The trouble is, I have become a bit Oh Yes Really? about these kinds of reports. After all, the Y2K, aka The Millennium Bug, never transpired. Millions were made backing up data and making machines safe. But not a solitary case took place. So, 40%? Do they expect me to believe that? Will ham-eaters like myself be at extra risk, or will we be granted immunity? Will the price of bacon rise? Or are they telling porkies?

Headlines are a bit inclined to carry panic (a bit like swine flu, really, they’re contagious). Some rare breeds of cattle, not unlike the long-extinct aurochs, were introduced into Devon last week. They were descended from species bred by the Third Reich, so of course, they were billed as ‘Hitler’s Cows’ (a bit stupid, since, unless it is a rural myth, he was a vegetarian), and even as ‘Nazi Cows’, as if they might terrorise the county with cruel Gestapo tactics and a penchant for invading nearby fields.

A Devonian 'auroch'

A Devonian 'auroch'

Still, swine flu has got some people going. What’s happening in Jerusalem? ‘Deputy Health Minister Yakov Litzman said the reference to pigs is offensive to both religions and “we should call this Mexican flu and not swine flu,” he told a news conference at a hospital in central Israel.’ So, being offensive to Mexicans is all right, then? And this from the country which recently invested a sow’s ransom in dropping bombs on Gaza!

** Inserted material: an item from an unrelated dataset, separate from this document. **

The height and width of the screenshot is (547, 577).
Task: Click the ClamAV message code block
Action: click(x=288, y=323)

But it’s still leading the news. I was concerned to see that one of my favourite reporters, Channel 4’s Sarah Smith, was pictured in Mexico wearing a mask that matched her dress (white and white). If this kind of thing continues, I am going to have to go out and get myself a black mask. I have been an aficionado of black for a long time. I don’t know why. I am not a Hamletoholic. Before black, it was blue. It’s just that I find that black matches black.

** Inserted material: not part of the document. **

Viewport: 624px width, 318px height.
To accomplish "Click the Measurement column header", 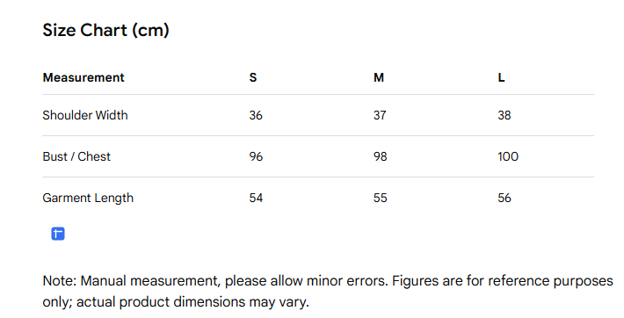I will (x=83, y=77).
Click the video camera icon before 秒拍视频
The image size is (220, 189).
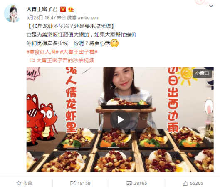(32, 60)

I once played Kirby Groomkirby in N.F.Simpson’s ‘One Way Pendulum’, a great play, but one that transferred very poorly to film (Eric Sykes had the main part and he was dreadful). It made that classic error, trying to make something funny, by being funny. You make things funny by playing them straight.

However, my character, a small part, was the catalyst, and he wore black. He wore black because he liked it. But, being philosophical, he needed a reason. So he killed people (kindly, he told them a joke first), as an excuse to wear mourning. In the play he plans to teach a thousand speak-your-weight machines to sing the Hallelujah Chorus, the aim being to take them to North Pole, thereby attracting a crowd who will jump up and down on command, thereby causing a new ice age, thereby shifting the Earth’s axis, thereby causing mass death, therefore justifying his wearing black.

I am not wearing black because of N.F. Simpson, or because of swine flu.